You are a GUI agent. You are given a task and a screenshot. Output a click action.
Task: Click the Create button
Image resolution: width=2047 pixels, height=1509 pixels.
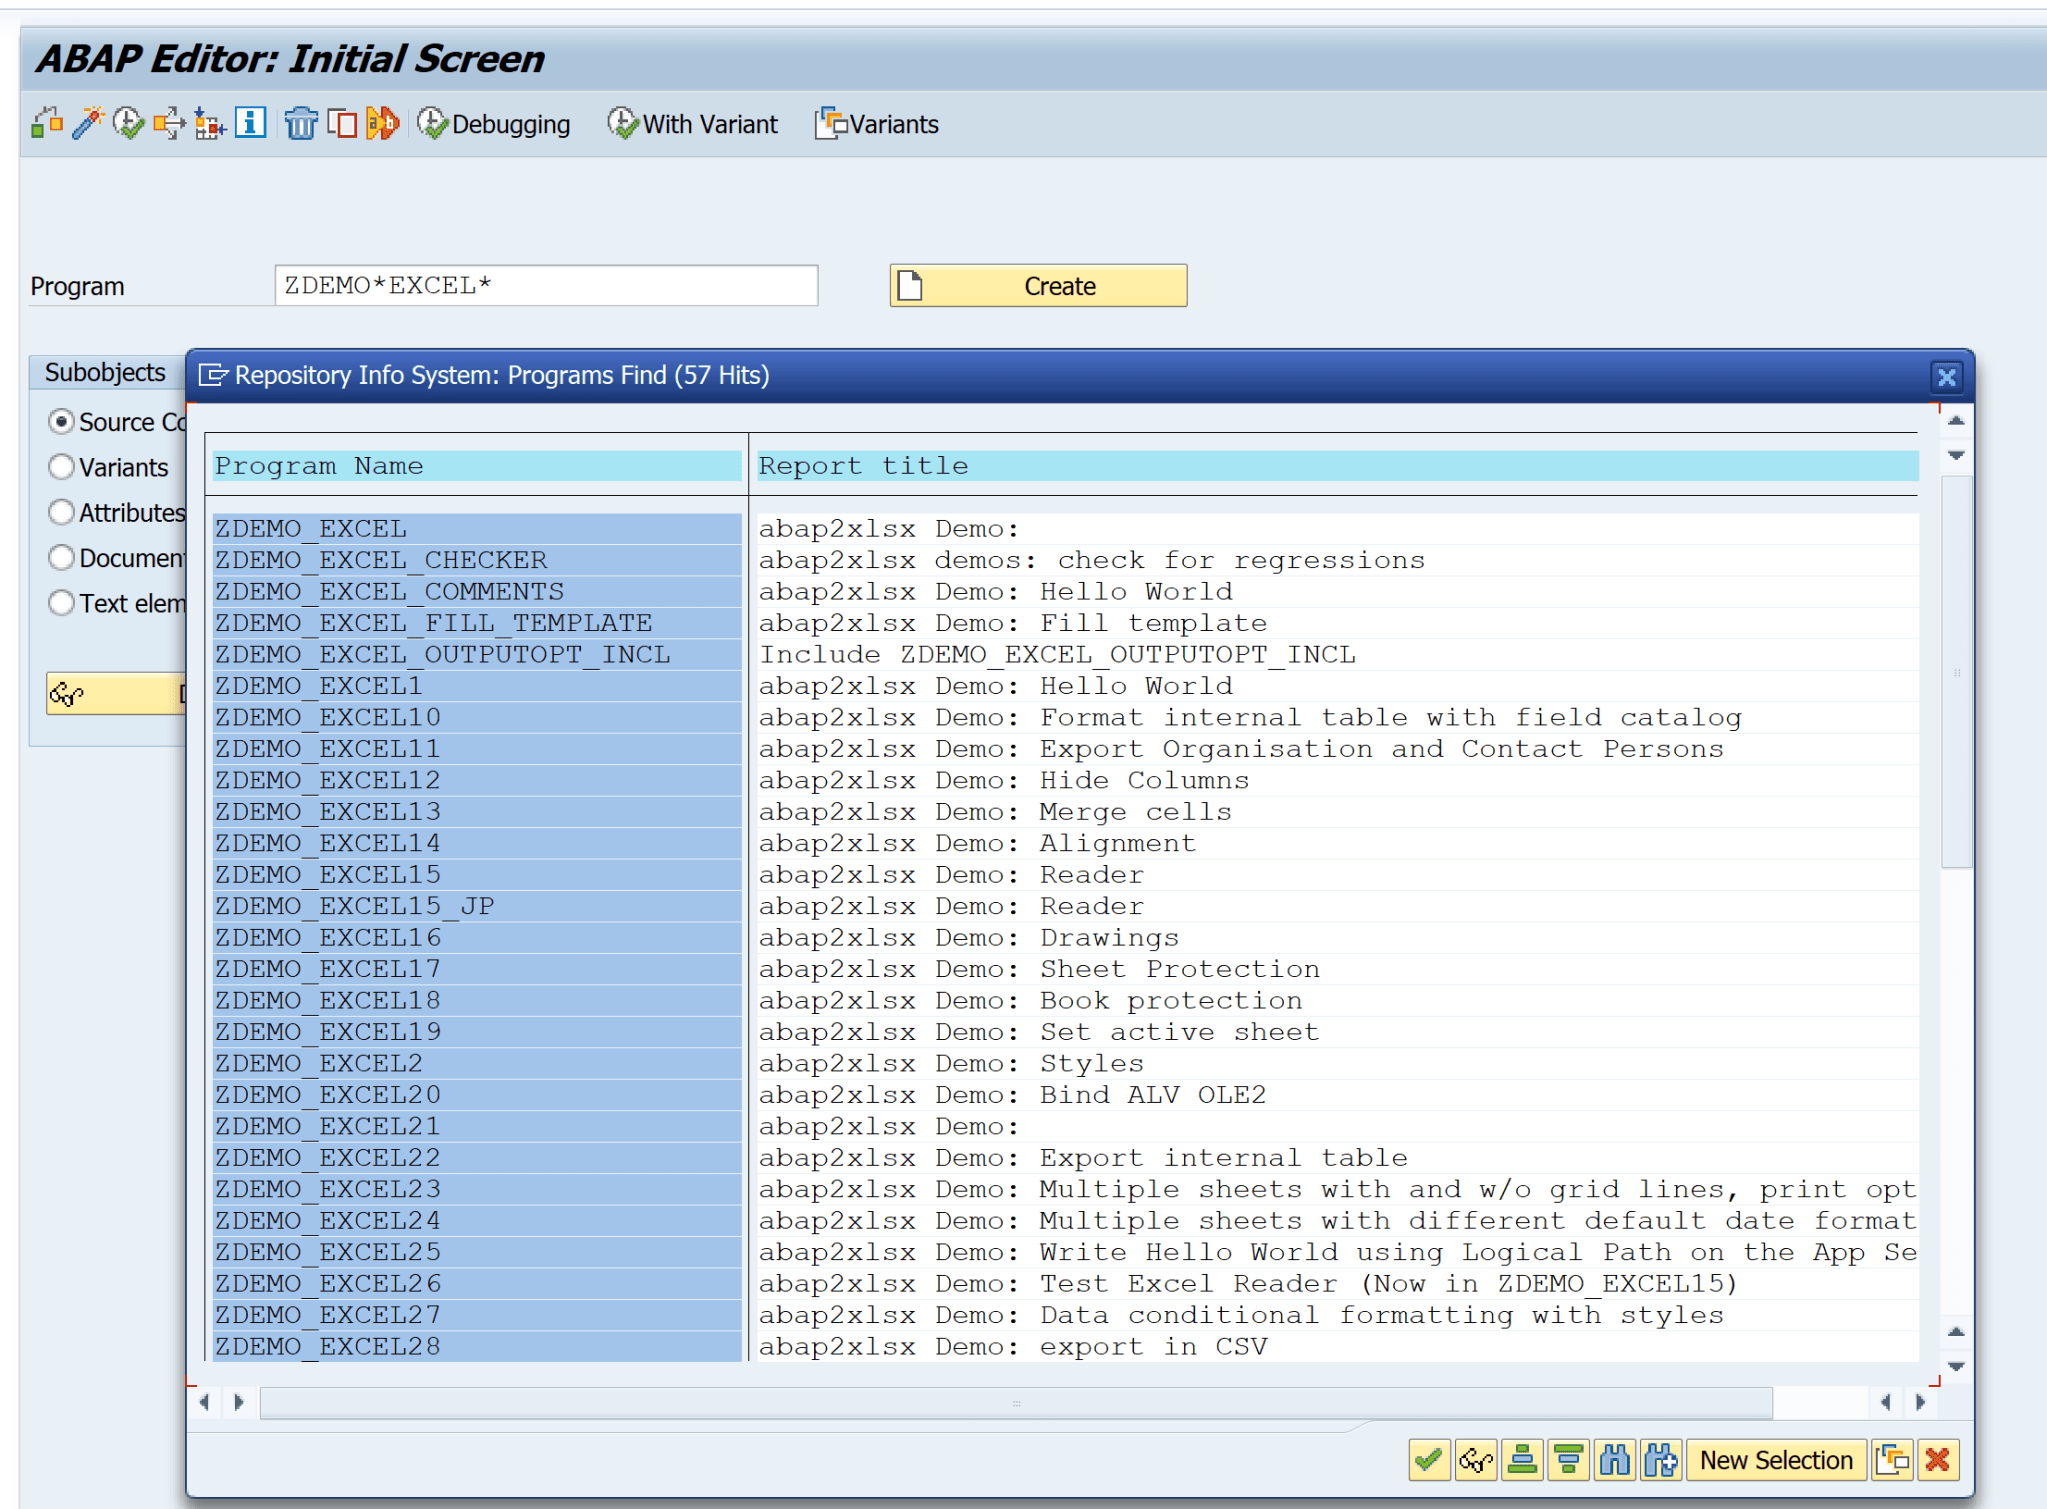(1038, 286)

+--

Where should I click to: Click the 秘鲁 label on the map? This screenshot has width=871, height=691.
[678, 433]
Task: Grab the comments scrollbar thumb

+--

▶ **WHAT THE TASK REQUIRES**: Retype the lines starting at the one containing "Where should I" and ending at the one containing "Task: Grab the comments scrollbar thumb", keeping them exactly as they are.

▶ **WRITTEN ANSWER**:
Where should I click to: Click the 秘鲁 label on the map? This screenshot has width=871, height=691.
[678, 433]
Task: Grab the comments scrollbar thumb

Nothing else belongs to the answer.